-- GIVEN ENTRIES follows --
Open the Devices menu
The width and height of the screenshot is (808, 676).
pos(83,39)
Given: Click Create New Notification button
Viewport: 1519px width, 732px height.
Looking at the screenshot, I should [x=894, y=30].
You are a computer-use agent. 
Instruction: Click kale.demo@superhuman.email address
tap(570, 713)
-- GIVEN ENTRIES concluded --
-- GIVEN ENTRIES follows --
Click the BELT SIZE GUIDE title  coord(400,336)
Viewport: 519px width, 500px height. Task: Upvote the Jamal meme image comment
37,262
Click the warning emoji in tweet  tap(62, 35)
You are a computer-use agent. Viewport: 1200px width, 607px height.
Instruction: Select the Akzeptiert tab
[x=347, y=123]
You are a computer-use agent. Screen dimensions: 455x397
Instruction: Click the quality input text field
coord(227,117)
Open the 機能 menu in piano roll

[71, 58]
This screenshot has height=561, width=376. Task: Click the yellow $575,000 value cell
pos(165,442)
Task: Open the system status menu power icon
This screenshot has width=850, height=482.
-- GIVEN ENTRIES concluded --
-- GIVEN ENTRIES follows --
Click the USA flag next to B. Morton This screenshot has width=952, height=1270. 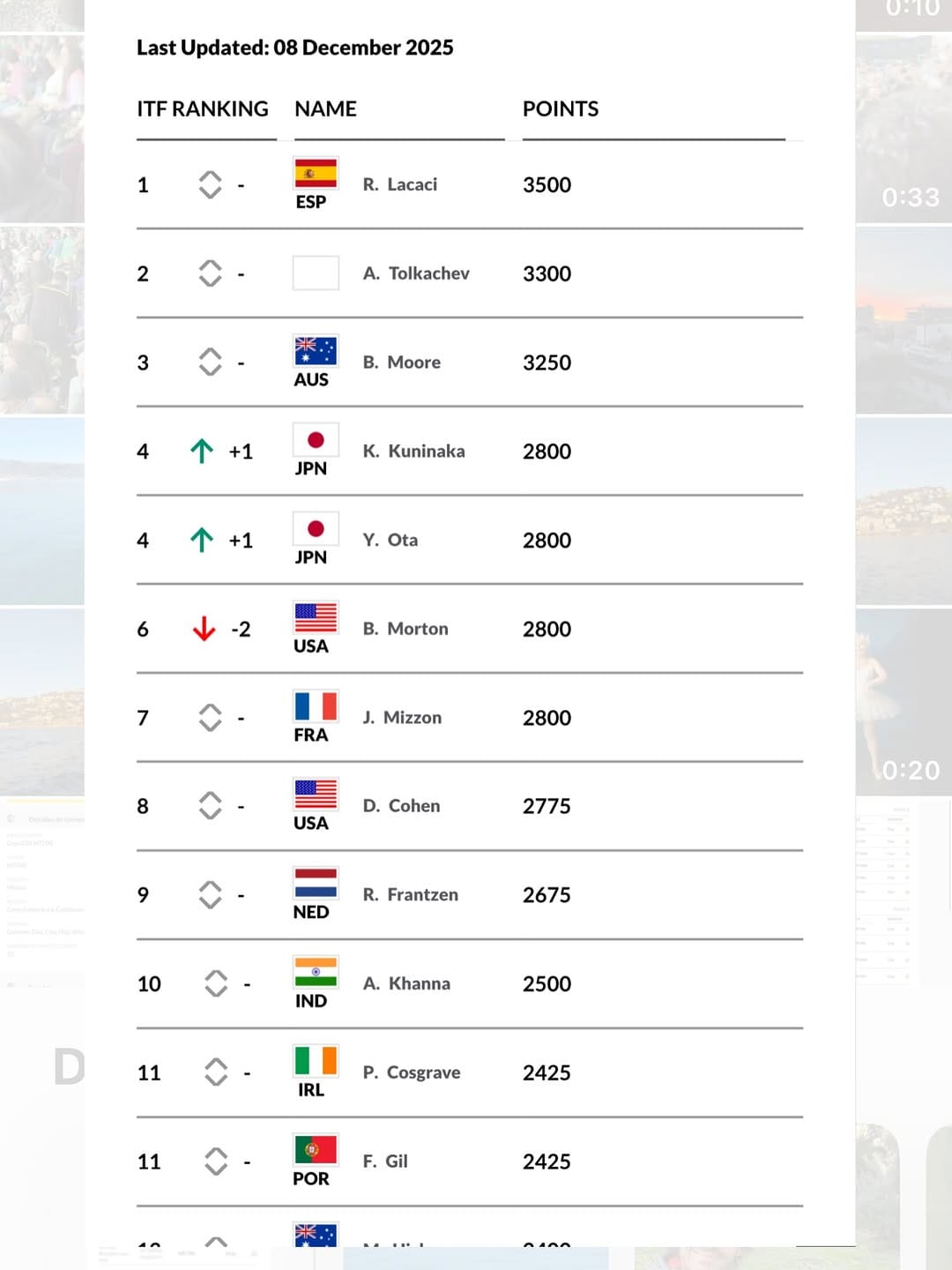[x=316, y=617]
-- GIVEN ENTRIES concluded --
YOUR TASK
Write out exactly the lines above between the line with "This screenshot has height=561, width=376." and the line with "This screenshot has width=850, height=482.", inclusive, and nothing beyond them.

SOLVED EXERCISE
This screenshot has height=561, width=376. Task: Click the yellow $575,000 value cell
pos(165,442)
Task: Open the system status menu power icon
This screenshot has width=850, height=482.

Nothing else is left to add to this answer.